Problems to solve ▸
1. In the self-distancing article, copy the passage starting at "That's a much" and ending at "to say that.".
2. According to the self-distancing article, what positions does Brad Bushman hold?
3. Can you turn the paragraph of the self-distancing article that begins "Participants were divided into three groups" into a short list?

Supplied passage ▸
=== Section Start ===

Participants were divided into three groups. Some were told to back off from emotions that could arise as they reflected on the tests -- "self-distance" themselves from the encounter. Others had been told to "immerse themselves" in the encounter as they tried to deal directly with what had transpired. Participants in the third group were given no directions.
As expected, the students who backed off and saw themselves in the distance, like a third person, showed considerably less anger and aggression than the other two groups. Taking a broader perspective, like that fly on the wall, defused the anger arising from the interruptions.
That's a much better way of dealing with aggression than focusing on your own feelings and trying to understand them, Brad Bushman, co-author of the study and professor of communication at Ohio State, said in releasing the study.
"If you focus too much on how you're feeling, it usually backfires," Bushman said. "It keeps the aggressive thoughts and feelings active in your mind, which makes it more likely that you'll act aggressively."
Ruminating about the confrontation while counting to 10 may be the worst medicine, according to other studies. The better course, according to this research, is to distance yourself from the scene.
Would this tactic help avoid some of the tragic headlines we see every day about minor disputes becoming major conflicts, leading too often to deadly force? Hard to say, and even Mischkowski concedes he doesn't have the data yet to say that.
But he has a hunch, based on what research is available, that it could.
"We find in general that the more serious the emotion is, the more this works," he said. "The more emotional people are, the more they need to cool down."
He was asked if he uses this technique himself when someone cuts him off on the freeway.
"I do it all the time and It's really helpful," he said. "I watch myself from a distance, and I see it from a different angle."
And he said he's sorry he had to make so many of his fellow students really angry.
"We really needed to piss them off, but on the other hand, it's not a good thing that we did to them," he said. "We asked them questions after the study and found that people got pretty mad."
Of course, they know now that all they have to do is be a fly on the wall.

=== Section End ===

Provided records ▸
=== Section Start ===

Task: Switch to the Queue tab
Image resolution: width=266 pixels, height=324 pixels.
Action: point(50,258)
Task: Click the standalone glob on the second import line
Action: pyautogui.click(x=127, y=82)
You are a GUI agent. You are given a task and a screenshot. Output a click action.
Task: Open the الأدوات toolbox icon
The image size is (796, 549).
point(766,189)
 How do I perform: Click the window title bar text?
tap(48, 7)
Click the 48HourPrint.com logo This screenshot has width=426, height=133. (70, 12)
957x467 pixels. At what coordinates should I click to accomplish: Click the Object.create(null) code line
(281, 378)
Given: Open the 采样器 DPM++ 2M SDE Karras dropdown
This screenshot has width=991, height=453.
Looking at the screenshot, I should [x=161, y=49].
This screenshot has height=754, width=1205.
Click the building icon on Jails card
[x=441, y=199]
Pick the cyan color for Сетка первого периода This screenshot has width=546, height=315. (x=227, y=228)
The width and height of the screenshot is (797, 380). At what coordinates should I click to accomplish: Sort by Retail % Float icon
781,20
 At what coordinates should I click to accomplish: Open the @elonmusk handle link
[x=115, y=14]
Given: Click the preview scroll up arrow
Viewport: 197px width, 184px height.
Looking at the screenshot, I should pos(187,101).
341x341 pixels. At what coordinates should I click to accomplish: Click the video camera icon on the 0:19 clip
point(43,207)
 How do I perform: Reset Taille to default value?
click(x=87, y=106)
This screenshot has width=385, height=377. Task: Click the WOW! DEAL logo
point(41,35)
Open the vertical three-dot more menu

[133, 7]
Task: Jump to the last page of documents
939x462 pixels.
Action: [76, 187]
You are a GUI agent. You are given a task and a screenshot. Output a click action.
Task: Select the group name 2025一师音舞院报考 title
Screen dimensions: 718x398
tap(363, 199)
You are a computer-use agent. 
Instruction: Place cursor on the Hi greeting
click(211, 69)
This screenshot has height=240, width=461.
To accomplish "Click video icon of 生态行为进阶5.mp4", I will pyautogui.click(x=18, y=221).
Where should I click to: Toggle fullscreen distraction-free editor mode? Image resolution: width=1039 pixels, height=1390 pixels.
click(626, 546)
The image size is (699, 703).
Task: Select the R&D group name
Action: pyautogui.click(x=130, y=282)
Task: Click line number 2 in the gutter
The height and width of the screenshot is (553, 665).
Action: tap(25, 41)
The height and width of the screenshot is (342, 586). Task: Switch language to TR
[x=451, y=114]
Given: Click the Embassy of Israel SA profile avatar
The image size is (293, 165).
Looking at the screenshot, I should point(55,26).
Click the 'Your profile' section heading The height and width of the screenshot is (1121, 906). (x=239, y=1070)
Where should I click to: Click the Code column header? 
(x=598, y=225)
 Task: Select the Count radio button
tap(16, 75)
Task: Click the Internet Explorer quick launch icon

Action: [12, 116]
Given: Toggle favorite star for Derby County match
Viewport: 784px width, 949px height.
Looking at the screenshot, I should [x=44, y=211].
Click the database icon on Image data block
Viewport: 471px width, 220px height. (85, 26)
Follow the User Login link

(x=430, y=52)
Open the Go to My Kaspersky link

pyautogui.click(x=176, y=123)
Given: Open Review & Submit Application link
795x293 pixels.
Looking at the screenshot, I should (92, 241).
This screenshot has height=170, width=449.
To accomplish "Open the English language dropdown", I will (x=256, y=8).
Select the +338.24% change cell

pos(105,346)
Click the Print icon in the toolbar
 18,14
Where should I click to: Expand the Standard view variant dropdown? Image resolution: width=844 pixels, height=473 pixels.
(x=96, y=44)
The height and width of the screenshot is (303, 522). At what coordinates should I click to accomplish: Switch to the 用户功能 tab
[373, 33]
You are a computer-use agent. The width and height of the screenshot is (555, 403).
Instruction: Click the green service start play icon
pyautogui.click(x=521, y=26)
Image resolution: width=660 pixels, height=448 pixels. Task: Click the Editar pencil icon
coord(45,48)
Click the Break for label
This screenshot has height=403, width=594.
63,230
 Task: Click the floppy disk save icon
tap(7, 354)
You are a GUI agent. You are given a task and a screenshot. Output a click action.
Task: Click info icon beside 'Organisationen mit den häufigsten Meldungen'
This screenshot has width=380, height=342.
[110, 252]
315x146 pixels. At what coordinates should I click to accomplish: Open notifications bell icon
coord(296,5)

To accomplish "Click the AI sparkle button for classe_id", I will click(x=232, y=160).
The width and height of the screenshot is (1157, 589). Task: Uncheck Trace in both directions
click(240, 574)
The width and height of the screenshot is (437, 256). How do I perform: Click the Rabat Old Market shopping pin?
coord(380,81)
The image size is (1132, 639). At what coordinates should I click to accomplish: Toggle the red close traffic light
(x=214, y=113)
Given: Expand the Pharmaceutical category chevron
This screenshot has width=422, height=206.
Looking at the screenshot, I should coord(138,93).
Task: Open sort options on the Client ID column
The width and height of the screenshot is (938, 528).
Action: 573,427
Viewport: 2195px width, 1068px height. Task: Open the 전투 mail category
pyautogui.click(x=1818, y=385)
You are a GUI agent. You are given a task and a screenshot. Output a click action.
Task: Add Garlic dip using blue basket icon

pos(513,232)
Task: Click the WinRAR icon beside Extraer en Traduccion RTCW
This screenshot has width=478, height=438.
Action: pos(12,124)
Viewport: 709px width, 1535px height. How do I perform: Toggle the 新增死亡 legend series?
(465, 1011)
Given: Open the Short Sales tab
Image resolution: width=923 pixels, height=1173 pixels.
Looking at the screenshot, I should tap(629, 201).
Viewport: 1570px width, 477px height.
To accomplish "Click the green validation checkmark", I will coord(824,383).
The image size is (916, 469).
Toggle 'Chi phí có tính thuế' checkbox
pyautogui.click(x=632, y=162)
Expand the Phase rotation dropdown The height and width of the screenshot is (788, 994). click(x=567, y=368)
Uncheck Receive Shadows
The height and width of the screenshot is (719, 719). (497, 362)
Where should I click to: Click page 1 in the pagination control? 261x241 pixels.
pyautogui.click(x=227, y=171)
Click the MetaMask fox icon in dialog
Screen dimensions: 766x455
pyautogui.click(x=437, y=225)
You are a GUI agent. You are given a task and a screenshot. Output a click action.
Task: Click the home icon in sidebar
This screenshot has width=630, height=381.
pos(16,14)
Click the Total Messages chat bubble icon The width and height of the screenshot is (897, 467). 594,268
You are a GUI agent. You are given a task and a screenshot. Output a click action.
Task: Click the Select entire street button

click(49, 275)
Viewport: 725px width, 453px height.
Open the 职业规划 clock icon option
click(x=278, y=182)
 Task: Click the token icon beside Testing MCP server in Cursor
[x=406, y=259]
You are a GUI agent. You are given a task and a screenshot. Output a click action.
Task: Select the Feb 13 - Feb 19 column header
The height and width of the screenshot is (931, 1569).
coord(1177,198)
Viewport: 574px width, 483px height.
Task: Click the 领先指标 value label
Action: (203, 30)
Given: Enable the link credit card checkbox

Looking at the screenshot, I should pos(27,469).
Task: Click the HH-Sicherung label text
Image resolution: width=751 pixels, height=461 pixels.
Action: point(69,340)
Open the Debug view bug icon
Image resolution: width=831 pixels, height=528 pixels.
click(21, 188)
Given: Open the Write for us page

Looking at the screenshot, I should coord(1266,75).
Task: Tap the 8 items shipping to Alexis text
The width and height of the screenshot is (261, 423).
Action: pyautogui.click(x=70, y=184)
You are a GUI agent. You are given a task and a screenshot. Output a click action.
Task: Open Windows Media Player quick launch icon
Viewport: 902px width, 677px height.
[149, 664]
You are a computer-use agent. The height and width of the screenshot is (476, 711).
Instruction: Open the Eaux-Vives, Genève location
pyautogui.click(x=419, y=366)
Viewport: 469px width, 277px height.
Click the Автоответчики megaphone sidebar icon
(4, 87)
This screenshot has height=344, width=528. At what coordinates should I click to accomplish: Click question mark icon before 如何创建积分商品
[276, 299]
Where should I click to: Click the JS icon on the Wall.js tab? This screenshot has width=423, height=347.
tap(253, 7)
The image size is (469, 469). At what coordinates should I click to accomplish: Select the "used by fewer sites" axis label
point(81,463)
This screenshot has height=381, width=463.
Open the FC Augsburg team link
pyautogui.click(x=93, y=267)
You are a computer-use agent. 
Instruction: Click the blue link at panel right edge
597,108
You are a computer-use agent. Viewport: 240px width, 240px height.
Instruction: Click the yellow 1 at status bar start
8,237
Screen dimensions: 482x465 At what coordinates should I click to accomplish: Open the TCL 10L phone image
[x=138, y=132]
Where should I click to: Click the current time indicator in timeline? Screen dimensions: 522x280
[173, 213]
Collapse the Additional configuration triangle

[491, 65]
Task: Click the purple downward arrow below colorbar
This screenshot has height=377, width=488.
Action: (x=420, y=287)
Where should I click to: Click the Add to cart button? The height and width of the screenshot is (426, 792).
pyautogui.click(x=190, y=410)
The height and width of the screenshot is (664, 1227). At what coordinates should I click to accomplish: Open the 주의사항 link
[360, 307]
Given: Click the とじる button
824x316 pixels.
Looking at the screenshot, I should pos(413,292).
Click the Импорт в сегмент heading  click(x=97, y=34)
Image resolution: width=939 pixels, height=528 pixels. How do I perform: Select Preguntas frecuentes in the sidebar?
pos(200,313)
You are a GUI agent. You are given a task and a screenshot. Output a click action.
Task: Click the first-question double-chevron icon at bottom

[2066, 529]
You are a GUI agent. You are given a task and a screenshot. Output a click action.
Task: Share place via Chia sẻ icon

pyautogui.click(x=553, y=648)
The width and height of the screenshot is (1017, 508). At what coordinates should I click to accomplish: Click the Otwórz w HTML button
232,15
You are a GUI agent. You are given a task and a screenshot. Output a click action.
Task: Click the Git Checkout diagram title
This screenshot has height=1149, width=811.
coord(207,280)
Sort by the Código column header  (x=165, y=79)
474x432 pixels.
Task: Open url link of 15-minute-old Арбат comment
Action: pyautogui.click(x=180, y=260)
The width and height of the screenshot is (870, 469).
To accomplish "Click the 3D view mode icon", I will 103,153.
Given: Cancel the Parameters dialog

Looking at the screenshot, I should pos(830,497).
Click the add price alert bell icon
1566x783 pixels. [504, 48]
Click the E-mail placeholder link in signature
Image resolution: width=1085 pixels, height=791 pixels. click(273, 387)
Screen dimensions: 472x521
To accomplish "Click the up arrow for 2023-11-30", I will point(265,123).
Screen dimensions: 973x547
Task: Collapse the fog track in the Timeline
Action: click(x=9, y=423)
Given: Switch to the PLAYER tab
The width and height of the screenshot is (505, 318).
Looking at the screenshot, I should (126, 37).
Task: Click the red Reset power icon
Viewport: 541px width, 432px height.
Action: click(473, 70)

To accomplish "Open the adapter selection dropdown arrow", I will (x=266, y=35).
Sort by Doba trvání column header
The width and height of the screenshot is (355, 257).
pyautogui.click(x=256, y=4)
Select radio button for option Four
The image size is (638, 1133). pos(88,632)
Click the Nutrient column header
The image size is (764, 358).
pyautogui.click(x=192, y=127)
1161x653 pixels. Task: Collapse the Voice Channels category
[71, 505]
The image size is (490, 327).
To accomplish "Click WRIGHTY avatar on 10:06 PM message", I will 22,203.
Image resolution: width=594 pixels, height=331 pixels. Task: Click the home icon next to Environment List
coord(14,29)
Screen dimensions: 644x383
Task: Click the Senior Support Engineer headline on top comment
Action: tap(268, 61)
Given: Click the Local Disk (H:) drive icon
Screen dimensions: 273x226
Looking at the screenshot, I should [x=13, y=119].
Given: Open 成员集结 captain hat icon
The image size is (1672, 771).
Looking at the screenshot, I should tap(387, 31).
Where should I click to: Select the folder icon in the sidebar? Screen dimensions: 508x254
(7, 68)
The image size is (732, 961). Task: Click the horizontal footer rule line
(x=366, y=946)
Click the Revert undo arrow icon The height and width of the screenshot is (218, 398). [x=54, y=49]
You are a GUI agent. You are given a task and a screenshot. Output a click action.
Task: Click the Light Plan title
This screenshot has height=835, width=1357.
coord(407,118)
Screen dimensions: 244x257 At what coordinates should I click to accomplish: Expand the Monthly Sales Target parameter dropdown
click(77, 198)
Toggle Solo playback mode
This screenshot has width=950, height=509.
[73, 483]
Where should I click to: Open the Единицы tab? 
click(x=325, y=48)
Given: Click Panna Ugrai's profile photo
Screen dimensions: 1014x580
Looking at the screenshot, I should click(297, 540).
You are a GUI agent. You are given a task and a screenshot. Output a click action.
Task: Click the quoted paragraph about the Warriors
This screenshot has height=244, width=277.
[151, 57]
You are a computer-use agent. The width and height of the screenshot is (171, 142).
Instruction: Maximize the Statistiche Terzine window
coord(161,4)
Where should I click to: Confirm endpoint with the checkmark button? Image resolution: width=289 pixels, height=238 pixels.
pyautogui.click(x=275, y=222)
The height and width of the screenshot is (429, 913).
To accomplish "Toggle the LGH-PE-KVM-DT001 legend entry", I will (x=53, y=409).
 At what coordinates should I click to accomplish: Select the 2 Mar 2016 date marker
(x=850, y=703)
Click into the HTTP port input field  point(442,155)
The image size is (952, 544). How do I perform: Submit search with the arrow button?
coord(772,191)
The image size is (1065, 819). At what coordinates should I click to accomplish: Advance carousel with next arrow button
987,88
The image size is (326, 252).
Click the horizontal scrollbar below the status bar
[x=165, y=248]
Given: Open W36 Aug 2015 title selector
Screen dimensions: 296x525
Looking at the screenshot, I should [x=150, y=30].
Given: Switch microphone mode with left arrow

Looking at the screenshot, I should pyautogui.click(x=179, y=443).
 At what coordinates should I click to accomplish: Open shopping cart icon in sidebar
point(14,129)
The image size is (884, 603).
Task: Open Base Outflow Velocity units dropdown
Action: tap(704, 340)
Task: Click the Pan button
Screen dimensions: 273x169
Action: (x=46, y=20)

=== Section End ===

Answers to the exercise ▸
1.
That's a much better way of dealing with aggression than focusing on your own feelings and trying to understand them, Brad Bushman, co-author of the study and professor of communication at Ohio State, said in releasing the study.
"If you focus too much on how you're feeling, it usually backfires," Bushman said. "It keeps the aggressive thoughts and feelings active in your mind, which makes it more likely that you'll act aggressively."
Ruminating about the confrontation while counting to 10 may be the worst medicine, according to other studies. The better course, according to this research, is to distance yourself from the scene.
Would this tactic help avoid some of the tragic headlines we see every day about minor disputes becoming major conflicts, leading too often to deadly force? Hard to say, and even Mischkowski concedes he doesn't have the data yet to say that.

2. He is co-author of the study and a professor of communication at Ohio State.

3.
Participants were split into three groups:
- Self-distancing: told to back off from emotions arising as they reflected on the tests.
- Immersion: told to immerse themselves in the encounter and deal directly with what had happened.
- No directions: given no instructions.